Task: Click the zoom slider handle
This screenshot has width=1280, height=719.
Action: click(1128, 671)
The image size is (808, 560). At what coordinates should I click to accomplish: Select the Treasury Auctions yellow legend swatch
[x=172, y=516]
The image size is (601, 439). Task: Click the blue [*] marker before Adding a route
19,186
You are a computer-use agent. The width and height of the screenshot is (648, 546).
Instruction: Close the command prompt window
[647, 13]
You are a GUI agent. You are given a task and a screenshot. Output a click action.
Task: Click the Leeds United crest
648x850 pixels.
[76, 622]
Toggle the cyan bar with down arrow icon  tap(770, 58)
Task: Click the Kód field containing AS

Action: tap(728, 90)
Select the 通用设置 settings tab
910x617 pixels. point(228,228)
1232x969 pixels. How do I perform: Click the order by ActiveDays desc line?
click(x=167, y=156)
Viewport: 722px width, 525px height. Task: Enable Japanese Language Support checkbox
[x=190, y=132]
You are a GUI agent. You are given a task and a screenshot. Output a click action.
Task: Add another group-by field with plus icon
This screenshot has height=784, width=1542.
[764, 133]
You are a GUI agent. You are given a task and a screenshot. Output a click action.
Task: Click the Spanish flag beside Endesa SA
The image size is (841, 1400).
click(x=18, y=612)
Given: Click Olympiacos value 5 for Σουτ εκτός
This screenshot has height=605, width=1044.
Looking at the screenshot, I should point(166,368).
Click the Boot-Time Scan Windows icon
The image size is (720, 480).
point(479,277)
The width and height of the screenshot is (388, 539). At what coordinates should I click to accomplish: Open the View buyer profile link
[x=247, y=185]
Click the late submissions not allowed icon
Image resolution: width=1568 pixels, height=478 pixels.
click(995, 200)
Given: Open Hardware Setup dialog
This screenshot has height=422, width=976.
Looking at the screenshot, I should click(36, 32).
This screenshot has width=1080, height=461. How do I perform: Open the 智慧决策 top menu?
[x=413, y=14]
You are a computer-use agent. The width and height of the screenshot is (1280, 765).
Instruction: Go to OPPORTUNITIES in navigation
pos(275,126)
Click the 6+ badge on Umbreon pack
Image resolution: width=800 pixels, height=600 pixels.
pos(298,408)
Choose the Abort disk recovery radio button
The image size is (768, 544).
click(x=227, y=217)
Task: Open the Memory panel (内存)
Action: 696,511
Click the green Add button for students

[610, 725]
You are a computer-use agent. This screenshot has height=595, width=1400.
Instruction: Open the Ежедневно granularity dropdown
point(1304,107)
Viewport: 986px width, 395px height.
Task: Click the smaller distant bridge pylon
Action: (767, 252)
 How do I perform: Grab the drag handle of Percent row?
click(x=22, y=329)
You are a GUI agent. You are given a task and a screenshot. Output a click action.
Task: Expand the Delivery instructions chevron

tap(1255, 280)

### Stated problem
Put every line of the listing above into a JSON list of strings, with one string per line and blank lines left out.

### Written solution
[
  "Task: Click the zoom slider handle",
  "This screenshot has width=1280, height=719.",
  "Action: click(1128, 671)",
  "The image size is (808, 560). At what coordinates should I click to accomplish: Select the Treasury Auctions yellow legend swatch",
  "[x=172, y=516]",
  "The image size is (601, 439). Task: Click the blue [*] marker before Adding a route",
  "19,186",
  "You are a computer-use agent. The width and height of the screenshot is (648, 546).",
  "Instruction: Close the command prompt window",
  "[647, 13]",
  "You are a GUI agent. You are given a task and a screenshot. Output a click action.",
  "Task: Click the Leeds United crest",
  "648x850 pixels.",
  "[76, 622]",
  "Toggle the cyan bar with down arrow icon  tap(770, 58)",
  "Task: Click the Kód field containing AS",
  "Action: tap(728, 90)",
  "Select the 通用设置 settings tab",
  "910x617 pixels. point(228,228)",
  "1232x969 pixels. How do I perform: Click the order by ActiveDays desc line?",
  "click(x=167, y=156)",
  "Viewport: 722px width, 525px height. Task: Enable Japanese Language Support checkbox",
  "[x=190, y=132]",
  "You are a GUI agent. You are given a task and a screenshot. Output a click action.",
  "Task: Add another group-by field with plus icon",
  "This screenshot has height=784, width=1542.",
  "[764, 133]",
  "You are a GUI agent. You are given a task and a screenshot. Output a click action.",
  "Task: Click the Spanish flag beside Endesa SA",
  "The image size is (841, 1400).",
  "click(x=18, y=612)",
  "Given: Click Olympiacos value 5 for Σουτ εκτός",
  "This screenshot has height=605, width=1044.",
  "Looking at the screenshot, I should point(166,368).",
  "Click the Boot-Time Scan Windows icon",
  "The image size is (720, 480).",
  "point(479,277)",
  "The width and height of the screenshot is (388, 539). At what coordinates should I click to accomplish: Open the View buyer profile link",
  "[x=247, y=185]",
  "Click the late submissions not allowed icon",
  "Image resolution: width=1568 pixels, height=478 pixels.",
  "click(995, 200)",
  "Given: Open Hardware Setup dialog",
  "This screenshot has height=422, width=976.",
  "Looking at the screenshot, I should click(36, 32).",
  "This screenshot has width=1080, height=461. How do I perform: Open the 智慧决策 top menu?",
  "[x=413, y=14]",
  "You are a computer-use agent. The width and height of the screenshot is (1280, 765).",
  "Instruction: Go to OPPORTUNITIES in navigation",
  "pos(275,126)",
  "Click the 6+ badge on Umbreon pack",
  "Image resolution: width=800 pixels, height=600 pixels.",
  "pos(298,408)",
  "Choose the Abort disk recovery radio button",
  "The image size is (768, 544).",
  "click(x=227, y=217)",
  "Task: Open the Memory panel (内存)",
  "Action: 696,511",
  "Click the green Add button for students",
  "[610, 725]",
  "You are a computer-use agent. This screenshot has height=595, width=1400.",
  "Instruction: Open the Ежедневно granularity dropdown",
  "point(1304,107)",
  "Viewport: 986px width, 395px height.",
  "Task: Click the smaller distant bridge pylon",
  "Action: (767, 252)",
  " How do I perform: Grab the drag handle of Percent row?",
  "click(x=22, y=329)",
  "You are a GUI agent. You are given a task and a screenshot. Output a click action.",
  "Task: Expand the Delivery instructions chevron",
  "tap(1255, 280)"
]